Speed of Sound in a Gas

It can be shown, in general, that the speed of sound is related to changes in pressure and density of the fluid medium using

(73) $\begin{equation*} a = \sqrt{\dfrac{dp}{d\varrho}} \end{equation*}$

For an adiabatic process, then

(74) $\begin{equation*} p \, \varrho^{-\gamma} = \mbox{constant} \end{equation*}$

where $\gamma$ is the ratio of specific heats. In the compression and rarefaction of a gas, the sound waves occur so quickly that they can be considered adiabatic processes; the rapid oscillations of pressure and density do not allow significant heat exchange. Solving for $\dfrac{dp}{d\varrho}$ gives

(75) $\begin{equation*} \dfrac{dp}{d\varrho} = \gamma \, p \varrho^{-1} \end{equation*}$

so that

(76) $\begin{equation*} a =\sqrt{\gamma \, p \varrho^{-1}} = \sqrt{\gamma R T} \end{equation*}$

using $p = \varrho \, R \, T$ where $R$ is the specific gas constant. Therefore, the speed of sound in a gas depends on the gas type and the absolute temperature of that gas.

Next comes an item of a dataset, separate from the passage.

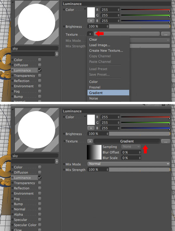This screenshot has height=231, width=175.
Task: Choose Load Image... from the texture menu
Action: tap(100, 45)
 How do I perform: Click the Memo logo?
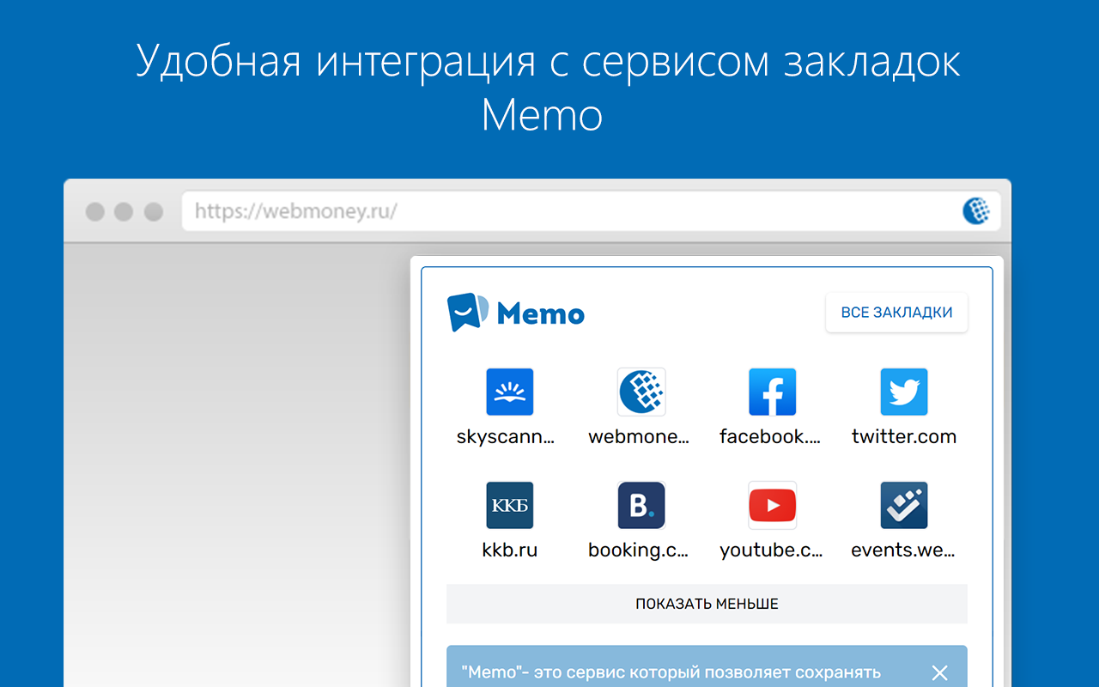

Because liquids and solids are very difficult to compress and change their density, the speed of sound in such media is generally greater than in gases, e.g., sound travels about four times faster in water than in air. Notice that the values of $\gamma$ and $R$ differ for different gases; a useful table is given below.

Thermodynamic properties of some gases.
Gas	$\gamma$	$R$ ( J kg $^{-1}$ $^{\circ}$ K $^{-1}$ )	$R$ (ft-lb slug $^{-1}$ $^{\circ}$ R $^{-1}$ )
Air	1.4	287.05	1717.0
Nitrogen	1.4	296.8	1775.0
Hydrogen	1.41	4124.2	24663.0
Helium	1.66	2077.1	12421.0
Oxygen	1.395	259.84	1554.0
Carbon Dioxide	1.289	188.92	1130.0
Carbon Monoxide	1.4	296.84	1775.0

Caution should be exercised to ensure that in equations involving the gas constant $R$ , the value of $R$ is not only for the correct gas but also in the appropriate engineering units. For air the gas constant, $R$ , is 286.9 J kg $^{-1}$ $^{\circ}$ K $^{-1}$ in the SI system and 1716.49 ft lb slug $^{-1}$ $^{\circ}$ R $^{-1}$ in the USC system. Also, $\gamma$ = 1.4 for air, which is non-dimensional.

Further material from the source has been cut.